Pixel coordinate grounding data
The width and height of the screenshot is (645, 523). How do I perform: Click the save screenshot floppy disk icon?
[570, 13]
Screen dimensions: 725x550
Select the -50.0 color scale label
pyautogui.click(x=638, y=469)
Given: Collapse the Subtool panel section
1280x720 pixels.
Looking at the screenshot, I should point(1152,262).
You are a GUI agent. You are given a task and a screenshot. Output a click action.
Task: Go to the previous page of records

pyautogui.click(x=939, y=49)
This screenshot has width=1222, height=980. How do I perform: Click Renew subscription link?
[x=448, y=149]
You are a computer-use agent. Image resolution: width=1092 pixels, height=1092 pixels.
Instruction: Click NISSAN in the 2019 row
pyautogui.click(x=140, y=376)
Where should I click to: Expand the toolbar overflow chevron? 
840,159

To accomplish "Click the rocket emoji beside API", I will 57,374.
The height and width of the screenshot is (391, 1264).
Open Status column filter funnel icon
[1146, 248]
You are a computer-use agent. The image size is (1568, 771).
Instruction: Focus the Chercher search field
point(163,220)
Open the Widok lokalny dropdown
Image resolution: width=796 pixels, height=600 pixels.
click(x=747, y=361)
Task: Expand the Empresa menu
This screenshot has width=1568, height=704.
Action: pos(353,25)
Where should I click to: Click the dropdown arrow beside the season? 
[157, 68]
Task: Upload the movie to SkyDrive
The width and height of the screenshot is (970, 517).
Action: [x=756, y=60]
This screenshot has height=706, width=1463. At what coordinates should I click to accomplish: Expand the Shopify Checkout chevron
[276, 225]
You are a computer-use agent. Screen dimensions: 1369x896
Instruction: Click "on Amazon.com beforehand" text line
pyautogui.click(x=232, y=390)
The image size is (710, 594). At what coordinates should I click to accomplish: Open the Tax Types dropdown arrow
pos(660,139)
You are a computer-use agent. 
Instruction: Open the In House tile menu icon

Directions for this task:
From the records above, pull every line that has the string "menu" and copy it.

Solution for this task:
Task: Expand the Empresa menu
Instruction: Open the In House tile menu icon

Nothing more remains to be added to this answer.